Managing primary central nervous system lymphoma (PCNSL) in patients over 60 requires a distinct approach. Age is a key factor in both treatment selection and the avoidance of specific consolidation modalities that carry unacceptable risks in this group.
This protocol applies to patients aged over 60 years with primary central nervous system lymphoma. In this age group, the risk profile for certain consolidation strategies changes substantially, requiring careful adaptation of the standard approach.
Whole brain radiotherapy (WBRT) is avoided in elderly patients (>60 years). The risk of delayed neurotoxicity following WBRT — particularly after high-dose methotrexate-based induction — is unacceptably high in this population.

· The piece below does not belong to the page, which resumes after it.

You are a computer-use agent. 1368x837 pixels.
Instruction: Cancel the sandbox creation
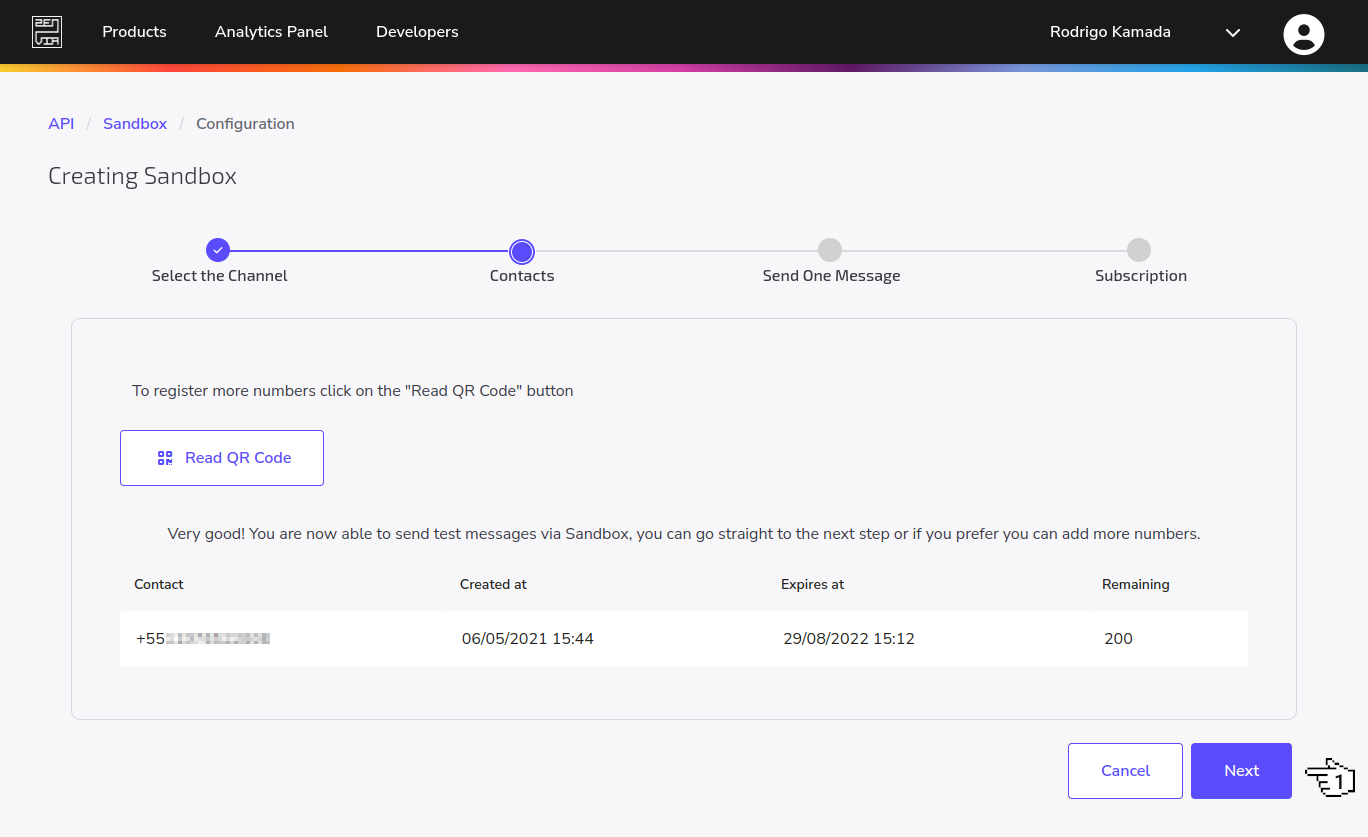pos(1125,770)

For fit patients in this age group, consolidation with high-dose chemotherapy and autologous stem cell transplantation using a thiotepa-based conditioning regimen is among the approaches considered. The full structured regimen — including eligibility criteria, sequencing, and clinical decision points — is available via the protocol.
DOI: 10.1093/neuonc/noac196
In patients >60 years, the risk of delayed neurotoxicity, after WBRT especially if following HDMTX, is unacceptably high and WBRT should be avoided in these elderly patients (Level B).
A retrospective European study has suggested that HDC/ASCT with a thiotepa-based conditioning regimen is also feasible and effective in PCNSL patients over the age of 65 (Class IIIb).